Monday-morning quarterbacking is wonderful. It makes it easy for us to see the holes we have dug for ourselves in designing communications systems, especially broadcasting systems.
Join the band
In the 1920s, radio designers grappled with ways to broadcast signals on the medium-wave band. The frequency limitations of the vacuum tubes available during that period restricted radio operation to that band.
Spectrum allocation during television's evolution was also limited to certain frequencies. The lower bands didn't have the required bandwidth. But, during WWII, developments in tank-to-tank communications on the VHF band produced devices that could serve VHF television.
FM radio broadcast, naturally, was slotted in the next space above the TV services. And, as emergency service and aeronautical needs evolved, they were put at frequencies higher again. Need more television bandwidth? Just slap it in a higher slot by filling out the rest of the VHF bands and reaching into UHF.
So, in 80 years, we managed to fill up the first gigahertz of available spectrum. We were able to slot some point-to-point radio systems in there as well and, of course, legacy analog cellular services.
That's a do-over
Here's where the Monday-morning quarterbacking comes in. If you were given the job of spectrum czar, what would you have done differently? First, you probably would have given more consideration to the user than the service provider. In broadcasting, we have always been concerned with putting complexity in the transmitter to make the receivers simpler. But we never thought about where the receiver was.
The vast majority of people watch television in a fixed location (home, office, hospital, etc.).

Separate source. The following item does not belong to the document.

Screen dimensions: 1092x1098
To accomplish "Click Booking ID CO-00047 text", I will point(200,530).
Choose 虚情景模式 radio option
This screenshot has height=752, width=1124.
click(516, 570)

Radio listeners are probably split about half-and-half between listening at a fixed location and listening on a mobile receiver. This justifies a terrestrial radio system that does not employ an onerous amount of spectrum. It's quite possible that the fairly useless medium-wave band, with its restrictive night operations that allow very few all-day, every-day services, would never be started today. Conversely, it's likely that the FM band would be extended down another 20MHz to make room for the many programmers who want and deserve spectrum.
With TV, we know where the majority of viewers are. Why would we provide them with a terrestrial broadcast system that is more suited for mobile applications? If we started again today, we would reserve that spectrum for mobile applications, and feed fixed locations with much higher bandwidth copper cable or fiber. We would probably not offer satellite service, simply because it would be better to reserve that spectrum for more important things. As for transient viewers, we would equip any place that an RV or truck can park with a high-bandwidth spigot. That way, public-service mobile communications could use the existing TV bands. It would relieve those public services from the problems stemming from cellular systems and from insufficient channel allocations for dire emergencies. Witness the utter overload and inter-channel confusion in New York City on Sept. 11.
Just getting the mostly VHF analog channel allocations back from the broadcasters would help dramatically, but the date for that has been shot down again. Senator John McCain was plying a bill that would end analog broadcasting in 2009. NAB pressure killed it. We are now back to the 85 percent digital coverage rule that will push the changeover dates to at least 2011 and, in some communities, to 2020. And worse things are looming. An amendment to McCain's “Save Lives Act” added by Senator Conrad Burns threatens to allow broadcasters to not have to return the spectrum at all. This is bad for the communities that broadcasters serve. It also inhibits technological progress, which is bad for the viewers, the broadcasters and the industry.
Pay it back
Broadcasting, of which I have been a part for many, many years, has had a free ride with spectrum for 80 years. It's time we stop and take a look at the road behind and the road ahead. This is the right time to be grateful for the ride and to give something back.
Paul McGoldrick is an industry consultant based on the West Coast.